[Pointing records for screenshots and pages]

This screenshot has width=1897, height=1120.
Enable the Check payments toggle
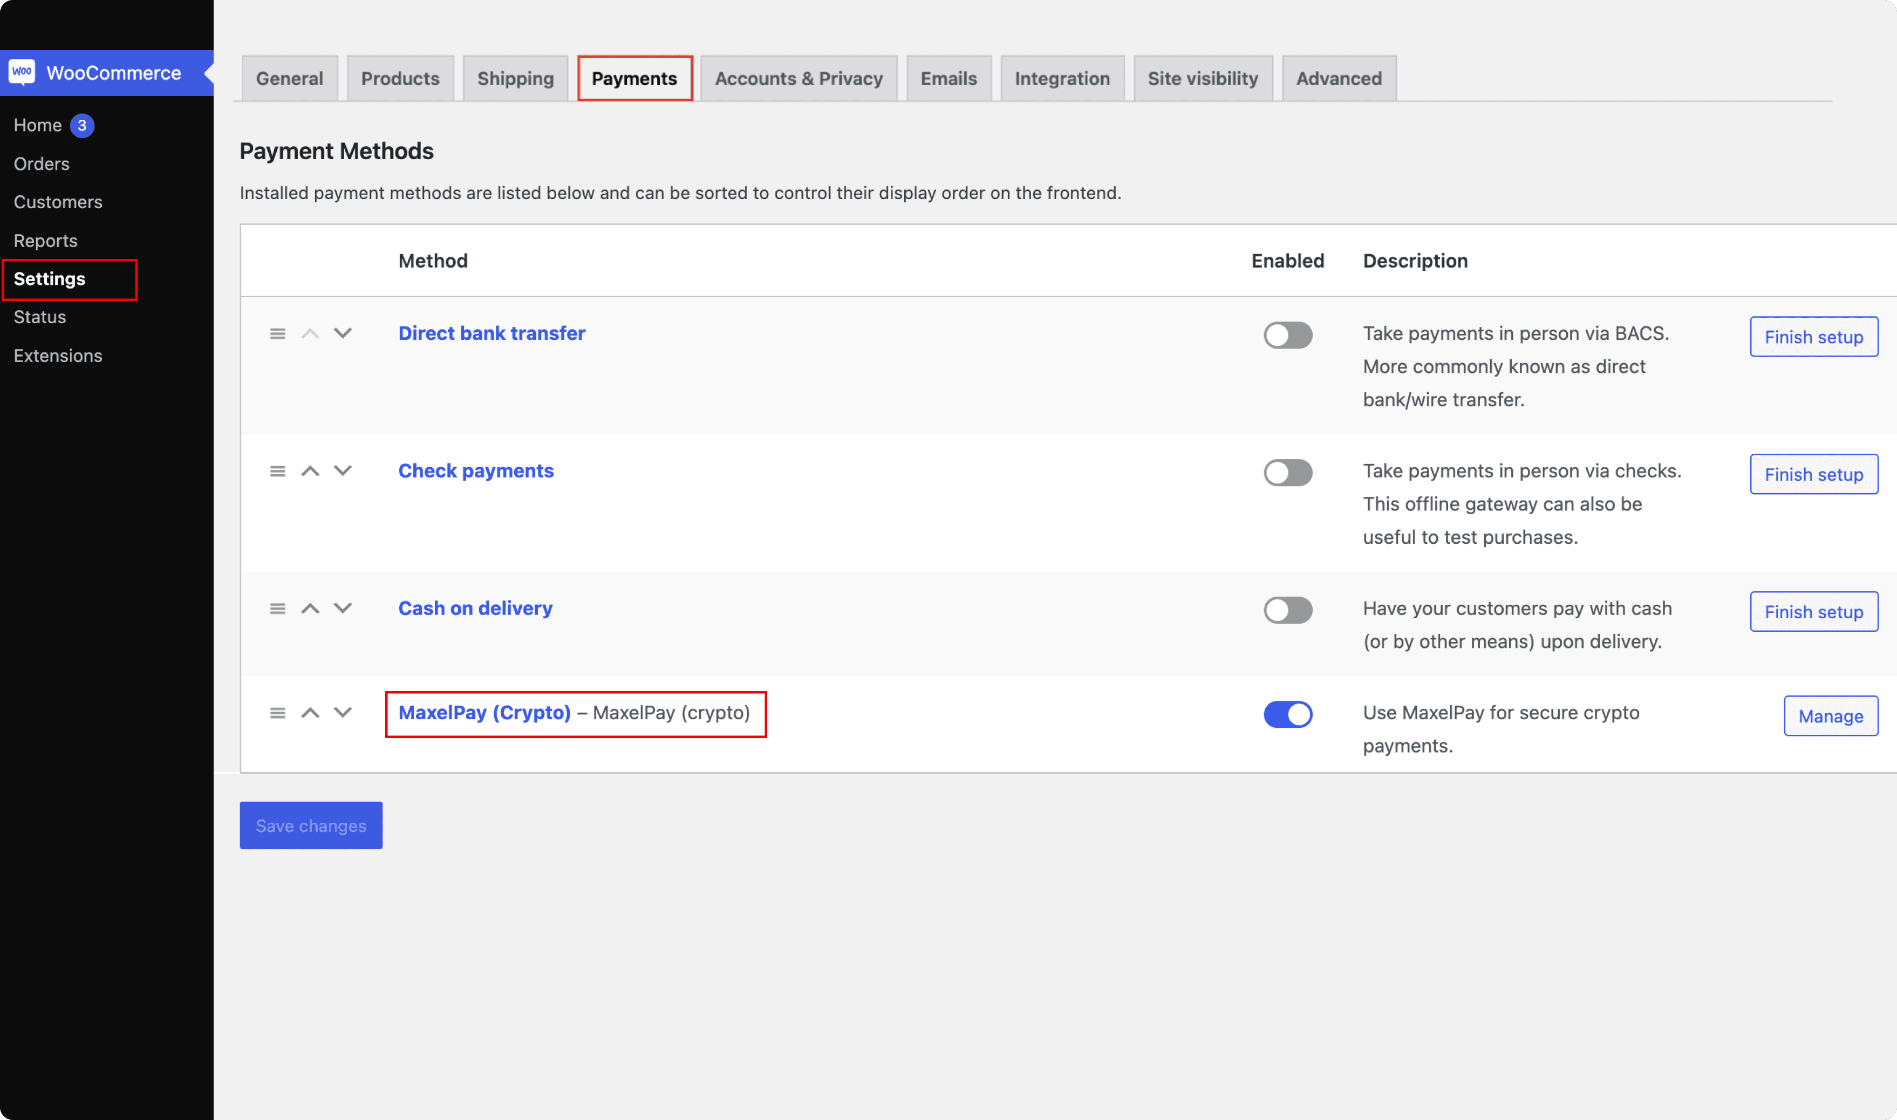point(1288,472)
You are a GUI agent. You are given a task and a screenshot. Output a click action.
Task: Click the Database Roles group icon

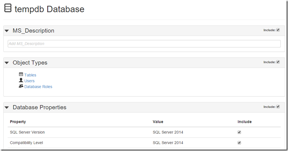[21, 86]
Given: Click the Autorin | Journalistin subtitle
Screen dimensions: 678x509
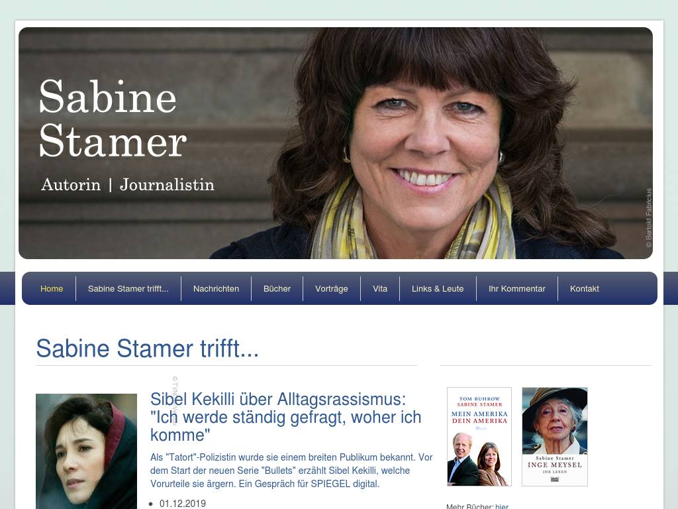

DIRECTION:
Rewrite the records with "screenshot" changed to "screen image" everywhere it occurs, keeping everything else the same and omitting the pictures.

FINISHED TASK:
This screen image has width=1897, height=1120.
Enable the Check payments toggle
point(1288,472)
You are a GUI agent. You are given a task and a screen image. Output a click action.
Task: Click the Database Roles group icon

[21, 86]
Given: Click the Autorin | Journalistin subtitle
Screen dimensions: 678x509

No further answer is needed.